▶ _EXERCISE DESCRIPTION_: Turn the part of the listing that opens with the line containing "The Experience (818, 363)" and closes with the final line into a numbered list, omitting any blank lines.

▶ _EXTRACTED MATERIAL_:
━━━━━━━━━━━━━━━━━━━━

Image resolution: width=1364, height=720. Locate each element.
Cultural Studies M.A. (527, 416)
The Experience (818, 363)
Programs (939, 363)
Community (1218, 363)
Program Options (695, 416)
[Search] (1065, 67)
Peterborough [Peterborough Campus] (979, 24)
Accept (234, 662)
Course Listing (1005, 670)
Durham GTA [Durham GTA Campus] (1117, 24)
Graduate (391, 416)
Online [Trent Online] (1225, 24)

━━━━━━━━━━━━━━━━━━━━

▶ _RESPONSE_:
1. The Experience (818, 363)
2. Programs (939, 363)
3. Community (1218, 363)
4. Program Options (695, 416)
5. [Search] (1065, 67)
6. Peterborough [Peterborough Campus] (979, 24)
7. Accept (234, 662)
8. Course Listing (1005, 670)
9. Durham GTA [Durham GTA Campus] (1117, 24)
10. Graduate (391, 416)
11. Online [Trent Online] (1225, 24)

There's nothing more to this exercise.